Algo que jamais posso negar é que estou cercado de pessoas maravilhosas. Em meu tempo de andanças, todos que me ajudavam entendiam minha situação e dedicavam o seu melhor para eu poder estar ali em um mundo que tanto amo, o cinema.

Hoje, cerca de dez anos depois, tudo de certa maneira se foi. Não tenho mais a oportunidade de sair como eu saia, não tenho mais a oportunidade de assistir as estreias que eu tanto amava.
Quer dizer, tenho tudo isso. Basta ir atrás e resgatar tudo aquilo que deixei, mas me restam forças, me resta coragem, me resta a fé.

O que muito conquistei no passado não foi simples, não foi dado de graça e muito menos comprado.

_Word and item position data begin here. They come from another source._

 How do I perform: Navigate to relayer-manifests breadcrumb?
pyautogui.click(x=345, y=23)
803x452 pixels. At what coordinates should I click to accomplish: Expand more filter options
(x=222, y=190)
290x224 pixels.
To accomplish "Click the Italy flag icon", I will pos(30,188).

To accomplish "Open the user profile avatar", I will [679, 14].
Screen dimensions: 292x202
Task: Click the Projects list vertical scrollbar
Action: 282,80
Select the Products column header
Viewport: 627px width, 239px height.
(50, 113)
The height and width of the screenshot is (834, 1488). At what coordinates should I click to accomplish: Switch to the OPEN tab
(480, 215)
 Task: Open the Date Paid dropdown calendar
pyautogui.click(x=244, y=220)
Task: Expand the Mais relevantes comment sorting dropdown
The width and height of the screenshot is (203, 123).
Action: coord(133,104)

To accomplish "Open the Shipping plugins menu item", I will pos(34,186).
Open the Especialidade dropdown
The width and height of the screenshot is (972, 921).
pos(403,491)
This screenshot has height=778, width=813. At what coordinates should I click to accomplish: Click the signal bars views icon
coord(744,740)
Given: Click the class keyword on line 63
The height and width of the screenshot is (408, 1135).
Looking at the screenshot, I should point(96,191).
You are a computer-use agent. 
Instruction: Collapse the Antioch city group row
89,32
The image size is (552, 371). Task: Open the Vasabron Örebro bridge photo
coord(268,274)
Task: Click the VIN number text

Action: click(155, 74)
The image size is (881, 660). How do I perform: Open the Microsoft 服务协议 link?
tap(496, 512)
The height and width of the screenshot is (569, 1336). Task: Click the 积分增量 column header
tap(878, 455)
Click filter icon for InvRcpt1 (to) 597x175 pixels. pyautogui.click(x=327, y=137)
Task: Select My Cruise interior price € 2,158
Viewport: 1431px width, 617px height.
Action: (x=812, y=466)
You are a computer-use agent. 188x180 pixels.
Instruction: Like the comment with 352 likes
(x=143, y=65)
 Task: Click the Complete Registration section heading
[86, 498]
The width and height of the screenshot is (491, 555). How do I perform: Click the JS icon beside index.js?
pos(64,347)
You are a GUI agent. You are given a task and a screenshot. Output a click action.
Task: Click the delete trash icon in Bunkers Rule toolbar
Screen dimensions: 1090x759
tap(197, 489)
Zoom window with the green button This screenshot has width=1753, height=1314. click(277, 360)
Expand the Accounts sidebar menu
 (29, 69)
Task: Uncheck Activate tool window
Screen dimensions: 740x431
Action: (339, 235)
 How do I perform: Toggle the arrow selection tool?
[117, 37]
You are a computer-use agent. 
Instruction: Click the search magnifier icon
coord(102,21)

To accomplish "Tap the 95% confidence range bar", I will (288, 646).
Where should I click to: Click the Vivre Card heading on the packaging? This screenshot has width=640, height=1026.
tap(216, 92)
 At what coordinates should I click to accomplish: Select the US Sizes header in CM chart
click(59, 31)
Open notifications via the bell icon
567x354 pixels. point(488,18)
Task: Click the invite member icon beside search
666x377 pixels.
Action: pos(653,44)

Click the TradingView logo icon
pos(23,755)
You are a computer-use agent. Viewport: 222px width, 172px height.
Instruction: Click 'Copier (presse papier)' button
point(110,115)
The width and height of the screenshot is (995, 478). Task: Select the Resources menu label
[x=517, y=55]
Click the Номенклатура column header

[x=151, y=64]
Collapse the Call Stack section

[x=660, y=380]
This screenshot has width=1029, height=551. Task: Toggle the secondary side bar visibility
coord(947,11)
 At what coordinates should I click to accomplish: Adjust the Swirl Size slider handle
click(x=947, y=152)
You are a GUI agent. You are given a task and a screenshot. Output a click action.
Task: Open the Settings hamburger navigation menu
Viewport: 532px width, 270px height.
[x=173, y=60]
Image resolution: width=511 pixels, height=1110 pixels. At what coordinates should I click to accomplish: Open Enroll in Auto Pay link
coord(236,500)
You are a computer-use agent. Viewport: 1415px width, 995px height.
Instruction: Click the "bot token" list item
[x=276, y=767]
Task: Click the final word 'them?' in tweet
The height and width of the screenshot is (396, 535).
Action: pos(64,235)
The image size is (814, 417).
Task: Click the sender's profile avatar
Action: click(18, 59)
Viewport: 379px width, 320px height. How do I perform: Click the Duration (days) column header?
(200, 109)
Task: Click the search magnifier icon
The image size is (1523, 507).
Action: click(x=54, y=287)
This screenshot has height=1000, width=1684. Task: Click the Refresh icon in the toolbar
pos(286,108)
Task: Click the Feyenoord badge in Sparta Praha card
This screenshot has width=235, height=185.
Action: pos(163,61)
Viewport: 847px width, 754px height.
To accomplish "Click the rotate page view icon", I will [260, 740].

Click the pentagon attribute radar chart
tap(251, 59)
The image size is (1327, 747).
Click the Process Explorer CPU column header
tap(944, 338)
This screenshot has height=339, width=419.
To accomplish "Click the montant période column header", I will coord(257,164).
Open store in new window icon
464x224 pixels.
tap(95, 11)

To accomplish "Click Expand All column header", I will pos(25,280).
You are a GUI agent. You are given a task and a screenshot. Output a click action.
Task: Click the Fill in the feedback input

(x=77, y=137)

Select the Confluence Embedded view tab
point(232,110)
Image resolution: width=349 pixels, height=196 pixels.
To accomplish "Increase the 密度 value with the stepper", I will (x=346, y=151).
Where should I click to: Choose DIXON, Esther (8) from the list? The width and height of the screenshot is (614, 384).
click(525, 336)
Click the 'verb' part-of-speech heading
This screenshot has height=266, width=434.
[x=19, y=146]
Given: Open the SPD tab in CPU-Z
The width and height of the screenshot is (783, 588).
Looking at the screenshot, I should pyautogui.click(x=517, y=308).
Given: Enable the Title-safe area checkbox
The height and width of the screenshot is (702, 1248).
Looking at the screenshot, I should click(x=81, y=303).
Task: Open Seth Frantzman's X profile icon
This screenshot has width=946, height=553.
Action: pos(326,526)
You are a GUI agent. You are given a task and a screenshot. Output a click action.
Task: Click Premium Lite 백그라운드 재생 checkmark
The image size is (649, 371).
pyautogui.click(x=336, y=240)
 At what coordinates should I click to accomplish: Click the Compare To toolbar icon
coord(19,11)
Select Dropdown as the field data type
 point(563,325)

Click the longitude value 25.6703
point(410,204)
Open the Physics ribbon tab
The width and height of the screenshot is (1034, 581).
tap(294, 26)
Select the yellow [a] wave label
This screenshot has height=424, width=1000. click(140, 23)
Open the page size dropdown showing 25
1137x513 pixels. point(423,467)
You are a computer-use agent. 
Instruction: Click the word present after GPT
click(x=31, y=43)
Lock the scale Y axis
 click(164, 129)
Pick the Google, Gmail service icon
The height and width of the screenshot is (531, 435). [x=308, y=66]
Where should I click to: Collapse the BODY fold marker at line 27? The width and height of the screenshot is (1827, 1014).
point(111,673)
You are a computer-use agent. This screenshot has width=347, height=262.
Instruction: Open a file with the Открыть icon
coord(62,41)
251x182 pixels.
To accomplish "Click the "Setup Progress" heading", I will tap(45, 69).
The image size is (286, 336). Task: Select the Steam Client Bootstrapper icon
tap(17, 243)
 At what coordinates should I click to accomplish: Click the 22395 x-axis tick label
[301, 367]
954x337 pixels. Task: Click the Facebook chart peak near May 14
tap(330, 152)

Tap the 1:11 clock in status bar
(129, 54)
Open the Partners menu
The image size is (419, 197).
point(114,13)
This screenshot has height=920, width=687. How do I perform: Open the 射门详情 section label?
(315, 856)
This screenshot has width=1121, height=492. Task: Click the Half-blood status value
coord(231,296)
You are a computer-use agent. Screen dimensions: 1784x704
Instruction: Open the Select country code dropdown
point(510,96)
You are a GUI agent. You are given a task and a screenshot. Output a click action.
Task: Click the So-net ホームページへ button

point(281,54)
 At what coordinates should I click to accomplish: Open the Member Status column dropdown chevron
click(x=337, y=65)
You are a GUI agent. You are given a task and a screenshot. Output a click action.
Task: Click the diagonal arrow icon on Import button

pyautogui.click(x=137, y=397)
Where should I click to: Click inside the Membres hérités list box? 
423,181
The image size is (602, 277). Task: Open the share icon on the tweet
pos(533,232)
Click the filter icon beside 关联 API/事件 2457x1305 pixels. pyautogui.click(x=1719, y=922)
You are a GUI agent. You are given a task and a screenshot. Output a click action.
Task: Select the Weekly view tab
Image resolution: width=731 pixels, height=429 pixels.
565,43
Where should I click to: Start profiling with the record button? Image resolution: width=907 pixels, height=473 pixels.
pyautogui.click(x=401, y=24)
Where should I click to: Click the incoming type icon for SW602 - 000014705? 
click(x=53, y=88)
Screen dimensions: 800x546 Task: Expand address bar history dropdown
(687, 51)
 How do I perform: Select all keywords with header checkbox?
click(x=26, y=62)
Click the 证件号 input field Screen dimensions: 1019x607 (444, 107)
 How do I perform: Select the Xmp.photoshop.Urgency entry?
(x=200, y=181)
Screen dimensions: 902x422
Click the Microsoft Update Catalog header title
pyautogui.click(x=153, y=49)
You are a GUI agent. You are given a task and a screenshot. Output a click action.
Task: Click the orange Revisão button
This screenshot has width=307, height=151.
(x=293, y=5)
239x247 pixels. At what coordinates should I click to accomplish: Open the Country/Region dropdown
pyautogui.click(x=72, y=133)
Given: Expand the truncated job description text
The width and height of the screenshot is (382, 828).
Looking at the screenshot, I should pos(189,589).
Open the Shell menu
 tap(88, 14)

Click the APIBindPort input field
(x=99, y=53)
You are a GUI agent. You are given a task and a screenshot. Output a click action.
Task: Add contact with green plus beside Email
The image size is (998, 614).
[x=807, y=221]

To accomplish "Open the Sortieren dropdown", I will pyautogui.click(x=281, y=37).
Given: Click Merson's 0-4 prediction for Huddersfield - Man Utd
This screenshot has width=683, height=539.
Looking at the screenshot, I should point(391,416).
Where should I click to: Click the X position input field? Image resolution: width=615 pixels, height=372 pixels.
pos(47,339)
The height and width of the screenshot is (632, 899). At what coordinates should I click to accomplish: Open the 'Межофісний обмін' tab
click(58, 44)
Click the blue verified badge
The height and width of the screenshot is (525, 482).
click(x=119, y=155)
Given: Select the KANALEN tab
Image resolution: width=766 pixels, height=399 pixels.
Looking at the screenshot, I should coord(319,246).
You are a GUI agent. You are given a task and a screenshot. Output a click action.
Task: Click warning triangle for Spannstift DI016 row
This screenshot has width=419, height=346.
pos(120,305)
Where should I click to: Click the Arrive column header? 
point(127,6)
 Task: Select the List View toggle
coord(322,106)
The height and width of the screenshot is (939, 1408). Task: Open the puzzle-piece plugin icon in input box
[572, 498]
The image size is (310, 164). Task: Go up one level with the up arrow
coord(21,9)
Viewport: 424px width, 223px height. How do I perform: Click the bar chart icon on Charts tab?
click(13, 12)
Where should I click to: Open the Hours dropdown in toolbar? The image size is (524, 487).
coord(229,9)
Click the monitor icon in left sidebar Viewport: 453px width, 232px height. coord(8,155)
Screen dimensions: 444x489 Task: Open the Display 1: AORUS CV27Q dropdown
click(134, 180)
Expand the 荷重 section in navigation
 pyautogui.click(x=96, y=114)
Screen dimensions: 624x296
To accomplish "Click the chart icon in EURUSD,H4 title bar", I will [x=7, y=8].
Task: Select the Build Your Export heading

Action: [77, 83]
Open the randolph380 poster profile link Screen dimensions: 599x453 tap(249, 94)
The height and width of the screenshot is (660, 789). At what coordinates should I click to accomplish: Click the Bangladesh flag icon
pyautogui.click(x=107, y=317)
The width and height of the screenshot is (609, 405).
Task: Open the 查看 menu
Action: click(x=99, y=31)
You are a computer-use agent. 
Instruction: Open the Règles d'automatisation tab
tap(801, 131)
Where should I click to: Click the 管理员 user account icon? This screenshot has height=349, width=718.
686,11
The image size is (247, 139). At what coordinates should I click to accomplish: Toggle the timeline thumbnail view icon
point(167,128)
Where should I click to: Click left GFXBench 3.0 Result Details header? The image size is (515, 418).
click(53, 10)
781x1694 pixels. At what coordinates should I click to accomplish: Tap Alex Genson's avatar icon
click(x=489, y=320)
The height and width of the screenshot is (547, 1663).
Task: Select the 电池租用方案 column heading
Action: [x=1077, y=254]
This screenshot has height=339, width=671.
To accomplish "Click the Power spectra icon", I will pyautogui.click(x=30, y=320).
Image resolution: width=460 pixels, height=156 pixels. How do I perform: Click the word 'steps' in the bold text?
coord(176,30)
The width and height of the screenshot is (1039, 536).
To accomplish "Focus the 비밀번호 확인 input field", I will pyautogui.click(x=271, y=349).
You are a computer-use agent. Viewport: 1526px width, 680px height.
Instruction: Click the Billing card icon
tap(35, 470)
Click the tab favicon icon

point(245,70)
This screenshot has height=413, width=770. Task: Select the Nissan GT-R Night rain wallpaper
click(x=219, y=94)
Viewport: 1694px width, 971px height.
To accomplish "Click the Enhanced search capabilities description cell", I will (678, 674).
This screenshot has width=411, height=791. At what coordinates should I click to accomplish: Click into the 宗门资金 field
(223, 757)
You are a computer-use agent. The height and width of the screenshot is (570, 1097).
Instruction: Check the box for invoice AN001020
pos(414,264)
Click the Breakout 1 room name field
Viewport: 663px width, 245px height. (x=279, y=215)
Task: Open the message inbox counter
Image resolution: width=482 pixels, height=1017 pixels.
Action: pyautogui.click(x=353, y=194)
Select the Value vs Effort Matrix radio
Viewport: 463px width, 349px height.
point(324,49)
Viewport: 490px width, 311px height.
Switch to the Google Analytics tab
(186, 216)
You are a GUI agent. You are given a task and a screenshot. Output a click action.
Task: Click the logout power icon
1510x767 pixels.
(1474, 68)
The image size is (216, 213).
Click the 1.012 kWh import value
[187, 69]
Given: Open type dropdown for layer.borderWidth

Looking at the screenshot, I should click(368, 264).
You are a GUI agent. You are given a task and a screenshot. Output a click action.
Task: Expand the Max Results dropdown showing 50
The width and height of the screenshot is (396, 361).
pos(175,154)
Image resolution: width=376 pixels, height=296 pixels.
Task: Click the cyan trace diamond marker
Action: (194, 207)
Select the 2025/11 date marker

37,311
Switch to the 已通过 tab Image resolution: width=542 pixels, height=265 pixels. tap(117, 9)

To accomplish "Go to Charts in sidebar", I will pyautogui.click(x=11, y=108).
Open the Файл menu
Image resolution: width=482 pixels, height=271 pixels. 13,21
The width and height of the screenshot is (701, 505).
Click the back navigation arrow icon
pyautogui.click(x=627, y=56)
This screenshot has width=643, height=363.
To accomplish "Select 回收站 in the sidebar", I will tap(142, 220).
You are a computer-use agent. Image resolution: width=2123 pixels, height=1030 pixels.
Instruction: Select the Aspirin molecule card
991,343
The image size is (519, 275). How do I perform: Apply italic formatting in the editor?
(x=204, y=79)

Foi por mim conquistado com muita persistência, muito grito, muita briga e muitos pedidos de desculpas.

Hoje, tentar reaver tudo isso me passa cenas de um filme triste. Mesmo regado de momentos alegres e divertidos mas, torno-me fraco quando no momento de tudo aquilo estar novamente ao meu alcance, vem de encontro a mim as doloridas dores causadas por quem me deixou grandes cicatrizes, a poliomielite.